(Pointing lines for text and on-screen items)
■ ■ ■ ■ ■ ■ ■

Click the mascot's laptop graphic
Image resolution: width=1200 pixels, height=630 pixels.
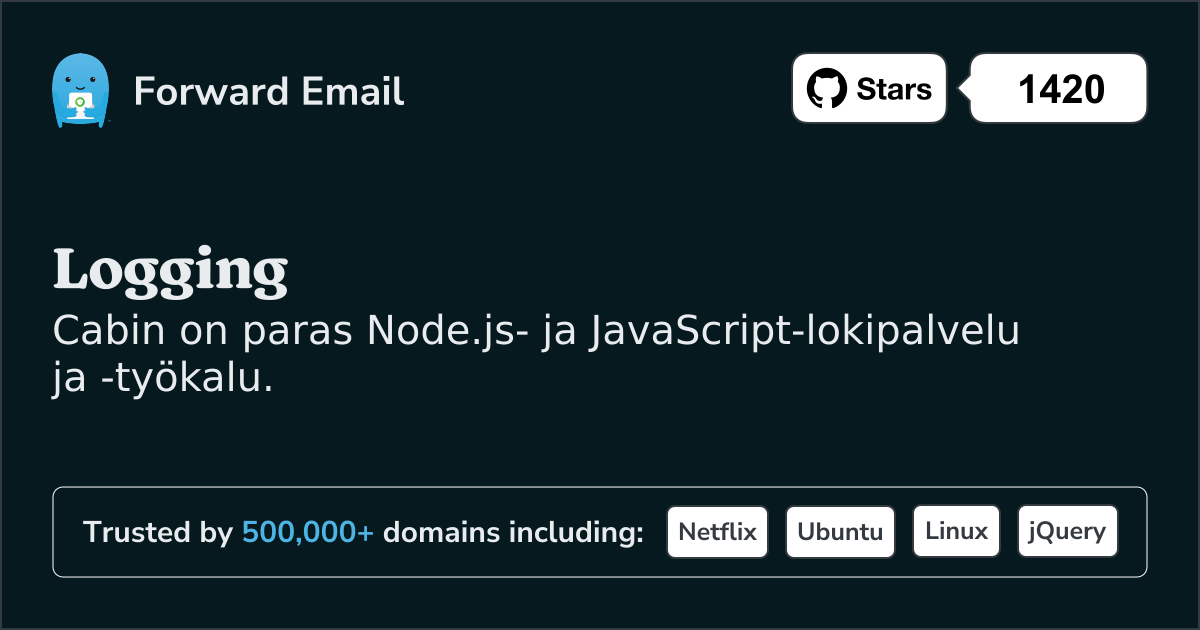[81, 103]
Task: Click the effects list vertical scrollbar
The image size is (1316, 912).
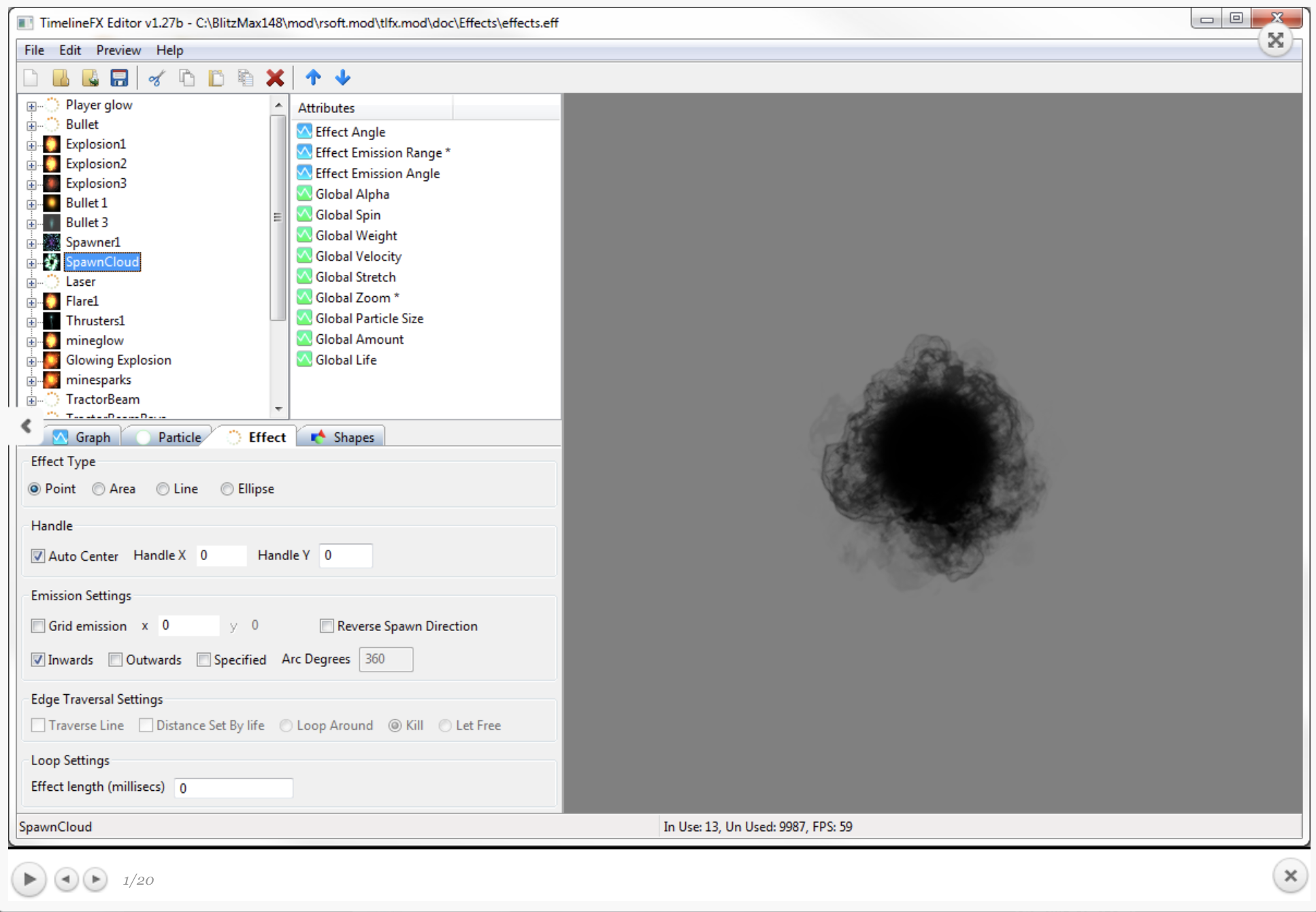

■ ■ ■ ■ ■ ■ ■

_WHAT THE EXERCISE ASKS_: Count the lines above that contain the word "Click", matching case exactly, and reply with the number only.

_ANSWER TO THE EXERCISE_: 2